Text block:
I'm an aunt! Haha baby Eliza Chin was born yesterday (yes, it just had to be April Fools' Day right?) around 5.25pm at Thomson Medical Centre. I was at work in the zoo getting updates on the family whatsapp group from when Stella got admitted in the morning to when she finally gave birth in the evening right before I knocked off from work. We visited her later at night and finally saw Eliza! The feeling is indeed different from when I see other babies, because my own sister gave birth to her.
Apart from all the excitement, there's a whole slew of problems arising over the care of both mother and newborn. My mom tells me about how the in laws fuss over Stella even though my sister sometimes emphasises that it really is unnecessary to do that, such as making tonics for her to drink. And somehow my mom is also involved which makes things troublesome (cue Shikamaru's "mendokusai").

Data to examine:

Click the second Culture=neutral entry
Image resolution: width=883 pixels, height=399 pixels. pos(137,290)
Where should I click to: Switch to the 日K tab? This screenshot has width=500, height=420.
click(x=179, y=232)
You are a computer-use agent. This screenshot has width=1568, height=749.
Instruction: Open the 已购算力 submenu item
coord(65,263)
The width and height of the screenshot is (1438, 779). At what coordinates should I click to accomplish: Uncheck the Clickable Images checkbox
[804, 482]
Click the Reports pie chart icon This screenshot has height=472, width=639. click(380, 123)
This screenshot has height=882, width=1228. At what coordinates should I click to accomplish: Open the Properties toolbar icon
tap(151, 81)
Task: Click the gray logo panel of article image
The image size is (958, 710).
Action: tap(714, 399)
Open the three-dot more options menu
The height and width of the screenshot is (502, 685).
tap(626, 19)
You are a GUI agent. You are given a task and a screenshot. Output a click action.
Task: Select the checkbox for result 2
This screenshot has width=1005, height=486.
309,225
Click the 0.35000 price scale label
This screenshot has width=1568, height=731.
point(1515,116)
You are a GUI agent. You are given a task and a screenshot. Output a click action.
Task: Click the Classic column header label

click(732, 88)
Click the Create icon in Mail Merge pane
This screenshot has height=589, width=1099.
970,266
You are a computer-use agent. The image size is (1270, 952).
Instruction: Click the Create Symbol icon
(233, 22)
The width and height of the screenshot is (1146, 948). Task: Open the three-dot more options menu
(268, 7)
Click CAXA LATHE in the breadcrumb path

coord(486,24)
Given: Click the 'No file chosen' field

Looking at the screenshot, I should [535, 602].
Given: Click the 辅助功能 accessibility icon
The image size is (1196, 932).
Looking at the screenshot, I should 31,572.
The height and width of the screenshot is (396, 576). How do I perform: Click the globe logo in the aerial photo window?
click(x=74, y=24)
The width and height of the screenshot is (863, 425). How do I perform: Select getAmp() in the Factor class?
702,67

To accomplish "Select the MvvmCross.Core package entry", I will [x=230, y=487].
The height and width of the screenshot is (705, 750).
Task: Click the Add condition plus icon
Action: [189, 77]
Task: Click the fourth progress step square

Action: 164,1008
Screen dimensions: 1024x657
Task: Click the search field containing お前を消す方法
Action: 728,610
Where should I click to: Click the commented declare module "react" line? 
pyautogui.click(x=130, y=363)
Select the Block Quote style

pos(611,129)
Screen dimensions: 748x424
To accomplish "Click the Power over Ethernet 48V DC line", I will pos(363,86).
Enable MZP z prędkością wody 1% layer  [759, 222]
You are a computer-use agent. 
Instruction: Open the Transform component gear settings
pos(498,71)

Problem A: Transcribe the post about the birth of Eliza Chin, starting at the words "I'm an aunt!" and ending after the words "birth to her.".
Problem B: List every personal name mentioned in the post about the birth of Eliza Chin.
Problem C: Take the post about the birth of Eliza Chin further, starting after its final sentence.

Answer area A:
I'm an aunt! Haha baby Eliza Chin was born yesterday (yes, it just had to be April Fools' Day right?) around 5.25pm at Thomson Medical Centre. I was at work in the zoo getting updates on the family whatsapp group from when Stella got admitted in the morning to when she finally gave birth in the evening right before I knocked off from work. We visited her later at night and finally saw Eliza! The feeling is indeed different from when I see other babies, because my own sister gave birth to her.

Answer area B: Eliza Chin, Stella, Shikamaru

Answer area C:
This whole in laws thing further adds to a list of reasons why I don't intend to get hitched if I can help it. It's too troublesome. Of course we all do know and understand that my mom and my sister's mother in law are deeply concerned about the health and wellbeing of the mother- daughter pair, but i really think that all the disagreements and complaining in between are just a waste of time.
Basically all pointless, petty, prideful arguments are a waste of time, energy and thought. Most of the quarrels I see in couples are actually very trivial (and somehow follows an unfortunate trend where women are most of the time the unreasonable ones). Fuelled by pride and a need to be right, both sides go on and on about how their opinion is correct and how their partner's are irrelevant - nobody is actually listening to each other. Which is one of the biggest flaws of people in this world.
For me, unless I'm terribly wronged, id rather just keep my mouth shut and focus my energies on something more productive rather than try to prove a point of some stupid trivial squabble. However im only speaking from a third person's perspective. If I ever get into a relationship I might commit the same faults I detest and never realise it. Because love is blind isn't it pfft.
Anyway I'm excited to see how Eliza will grow as she starts her life on this world!